In a recent television interview about last week’s March for Life, I was asked if President Trump risked alienating suburban women with his administration’s aggressive pro-life agenda. No, I replied, because most Americans are actually fairly moderate when it comes to abortion—which is strikingly at odds with the extreme abortion agenda of the Left.

The guest opposite me, Democratic pollster John Zogby, scoffed in response. No Democrat candidate, he said, has taken extreme positions on abortion.

Zogby may want to call his office, because his view is about 20 years out of date. True, Democrats were once the party of “safe, legal, and rare” abortion. But no more. In fact, in 2012, national Democrats excised the word “rare” from their official platform, preferring instead “safe and legal” abortion.

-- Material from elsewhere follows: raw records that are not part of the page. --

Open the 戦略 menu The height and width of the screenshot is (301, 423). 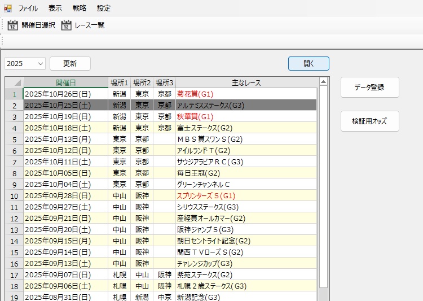click(x=80, y=8)
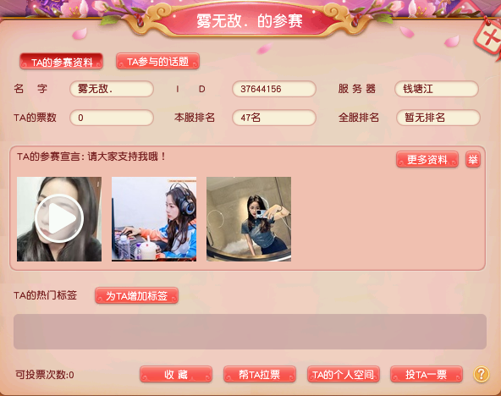The image size is (501, 396).
Task: Click the server field 钱塘江
Action: pyautogui.click(x=437, y=89)
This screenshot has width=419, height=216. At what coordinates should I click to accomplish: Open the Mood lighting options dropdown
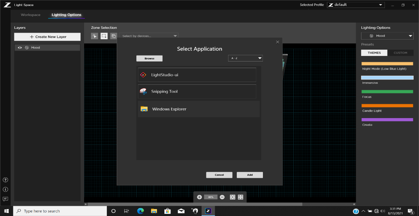(387, 36)
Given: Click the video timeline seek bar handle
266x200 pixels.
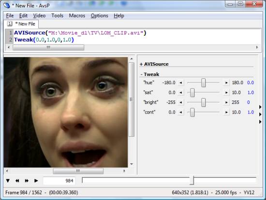Looking at the screenshot, I should point(192,180).
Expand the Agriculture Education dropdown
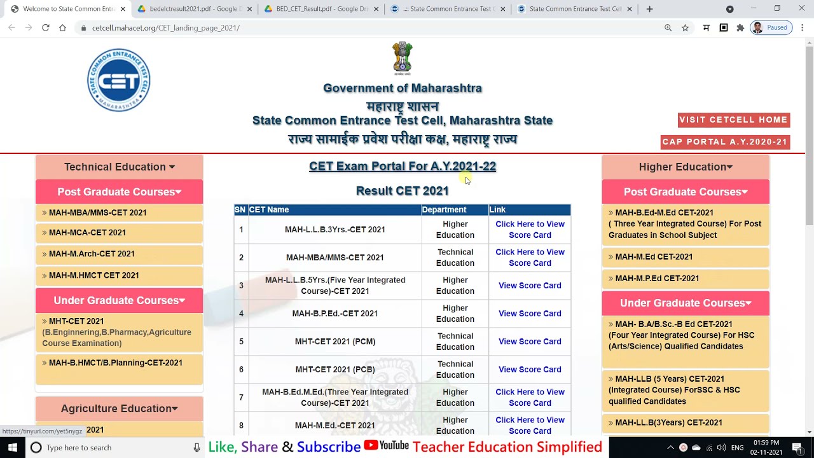Screen dimensions: 814x458 click(119, 408)
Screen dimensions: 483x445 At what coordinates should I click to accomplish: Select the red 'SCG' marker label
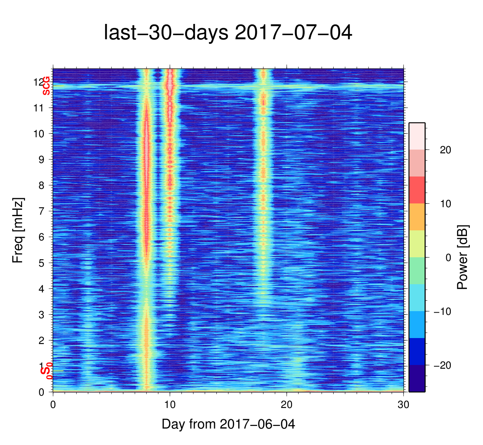pyautogui.click(x=46, y=86)
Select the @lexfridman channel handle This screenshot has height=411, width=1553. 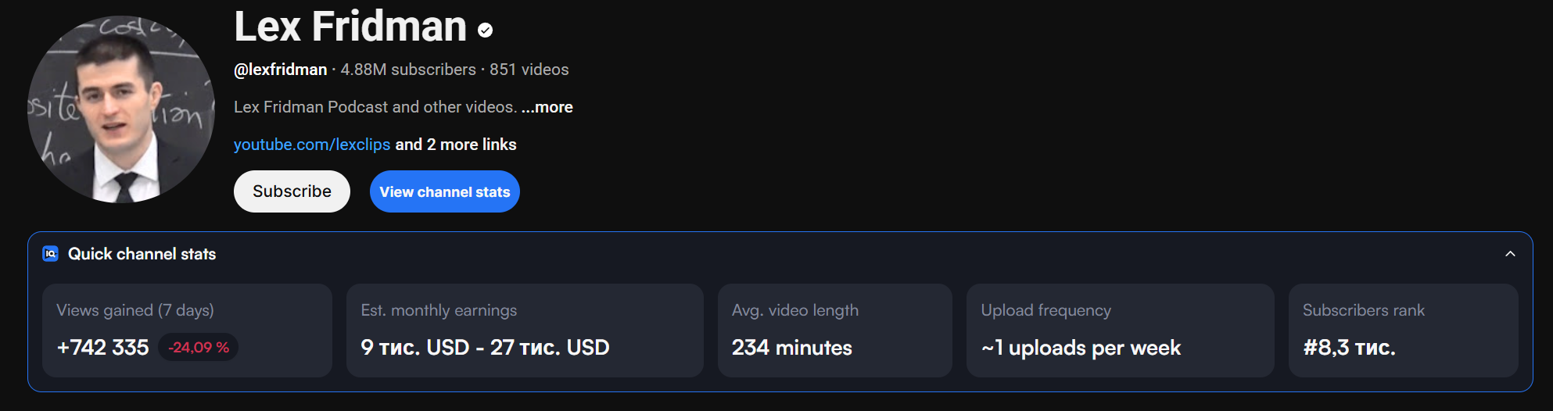pos(281,70)
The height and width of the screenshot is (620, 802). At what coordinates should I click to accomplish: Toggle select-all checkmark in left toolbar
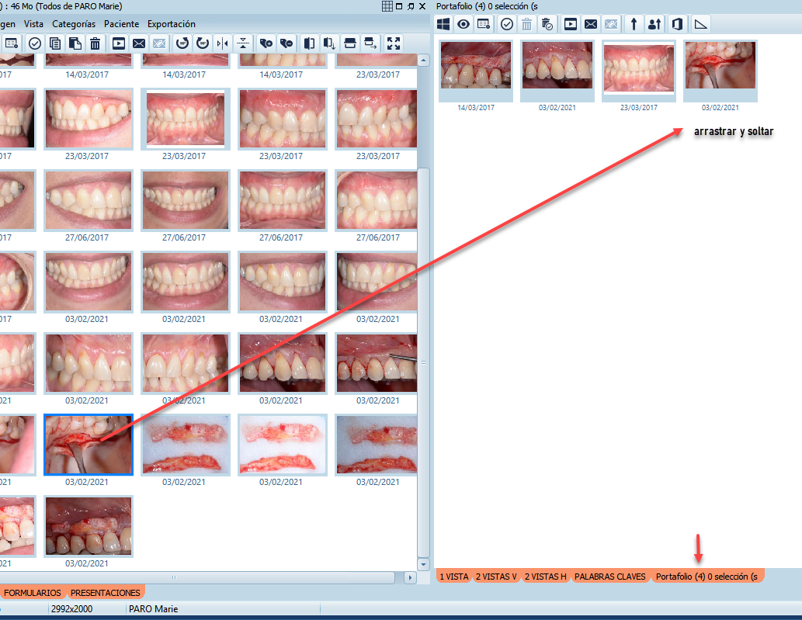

Just four years later, in 2016, national Democrats yanked their support for the formerly bipartisan Hyde amendment, a funding rider that has been included in every federal spending bill since the passage of Roe v. Wade to prohibit the direct federal financing of abortion. Joe Biden, apparently unaware of his party’s passage into Wokeness, was forced to condemn his decades-long support for the Hyde amendment after coming under fire from liberal feminists.

It should have come as no surprise when Virginia’s Democratic Governor Ralph Northam, a former pediatrician, offered his support last year for a bill in the Virginia legislature that would allow a woman to seek an abortion even as she is about to give birth.

“I think this was really blown out of proportion,” he said in response to the horror and outrage that followed the introduction of state delegate Kathy Tran’s bill. He went on to describe in medical terms how an infant with “severe deformities” could be murdered after birth if that was what the family so desired.

Democrats and their allied media outlets amplified Northam’s message. Just two months later, 44 Democrats in the U.S. Senate went on record opposing federal legislation that would have required infants born alive after an attempted abortion to be given lifesaving care.

Safe, legal, and rare? More like unlimited, unrestricted, and unregulated.

That abortion is a tragedy for the mother, and certainly for the baby, no longer seems to be a controlling narrative on the Left. Or a narrative at all. Pro-abortion advocates now encourage women to “shout” their abortions. To celebrate them. While accepting a Golden Globe in January, visibly pregnant actress Michelle Williams proclaimed that none of her success would have been possible without the right to abortion.

Abortion, for progressives, has become synonymous with empowerment. Women are told that access to abortion, like finding a good mentor and selecting the right power suit, is crucial to their professional success and personal satisfaction.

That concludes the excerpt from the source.